28 July 2008

Artifacts


Somewhere rather early in Walden, Thoreau mentions that he had acquired a stone paperweight which he had placed in the cabin, but soon realized that sitting almost dormant, it acquired dust and required regular dusting. He immediately threw the stone out of the window! Well, actually, I don’t quite recall if he even had a window at that moment in his occupation at the woods at Walden, but in any case, he quickly got rid of the paper weight rather than have to feel obliged to regularly keep it clean.

If the cost of an item was how much life it would take to acquire (and maintain) it, then clearly Thoreau thought this paperweight too expensive; he would be about other business at Walden.

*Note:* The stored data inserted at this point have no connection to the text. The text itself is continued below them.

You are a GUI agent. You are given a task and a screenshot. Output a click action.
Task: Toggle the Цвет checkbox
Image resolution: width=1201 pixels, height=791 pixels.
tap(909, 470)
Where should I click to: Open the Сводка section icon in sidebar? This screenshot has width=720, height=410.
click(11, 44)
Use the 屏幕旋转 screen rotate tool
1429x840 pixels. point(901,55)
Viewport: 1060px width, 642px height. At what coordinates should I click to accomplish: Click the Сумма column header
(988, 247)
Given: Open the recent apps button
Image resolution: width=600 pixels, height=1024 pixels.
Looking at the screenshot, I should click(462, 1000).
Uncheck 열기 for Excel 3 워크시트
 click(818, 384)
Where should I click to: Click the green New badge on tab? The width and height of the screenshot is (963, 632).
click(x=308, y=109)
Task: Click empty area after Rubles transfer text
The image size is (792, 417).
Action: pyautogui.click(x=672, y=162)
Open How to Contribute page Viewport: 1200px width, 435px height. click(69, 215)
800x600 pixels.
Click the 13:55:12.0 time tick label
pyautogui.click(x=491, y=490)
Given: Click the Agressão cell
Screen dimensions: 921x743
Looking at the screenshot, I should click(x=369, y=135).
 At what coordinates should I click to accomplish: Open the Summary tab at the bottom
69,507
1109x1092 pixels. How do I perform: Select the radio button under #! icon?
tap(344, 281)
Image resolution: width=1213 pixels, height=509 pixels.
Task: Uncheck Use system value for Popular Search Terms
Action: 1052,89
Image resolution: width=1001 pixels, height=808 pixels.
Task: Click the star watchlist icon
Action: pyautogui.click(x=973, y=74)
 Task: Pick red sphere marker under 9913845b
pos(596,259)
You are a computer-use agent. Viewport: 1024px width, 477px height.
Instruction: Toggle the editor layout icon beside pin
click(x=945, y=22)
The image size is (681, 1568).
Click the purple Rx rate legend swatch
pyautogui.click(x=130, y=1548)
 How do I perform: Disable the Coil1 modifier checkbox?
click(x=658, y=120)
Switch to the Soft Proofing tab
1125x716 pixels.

I raise this issue now because my office has been refurbished: a new paint job and new furniture. And in the process, I have packed away some things, filed away others, and apparently misplaced or thrown away even more. What I have seemingly lost are artifacts which chart my progress through this life: some cartoons which I have saved over the years and which held some political and personal significance ( redundancy, I think), some photographs, my original teaching licenses from the states of New York and New Jersey, and other stuff which I cannot remember.

The last statement seems important here: I almost never looked at these artifacts on my wall; they papered the wall silently and unseen. But having those artifacts were to me like windows through which I could look into my past. To change the metaphor, these artifacts were stones on which I could backwards walk into my life. And now they are gone, and I am wondering what it is I have lost. I haven’t lost the past itself; rather, I have lost the stepping stones to it, or, have covered over the windows onto which I would look to the past.

Which brings me back to Thoreau. Other than his books, he suggests to me that he kept nothing about that would tie him to even yesterday. Those papers—and they were all papers—cluttered my wall and too often, perhaps, required attention. They are best tossed out the window, Thoreau suggests. And I no longer have to consider dusting them.

But I wonder: is there a place for sentimentally holding onto possessions? Do I need these weights of paper? What is gained by what is lost?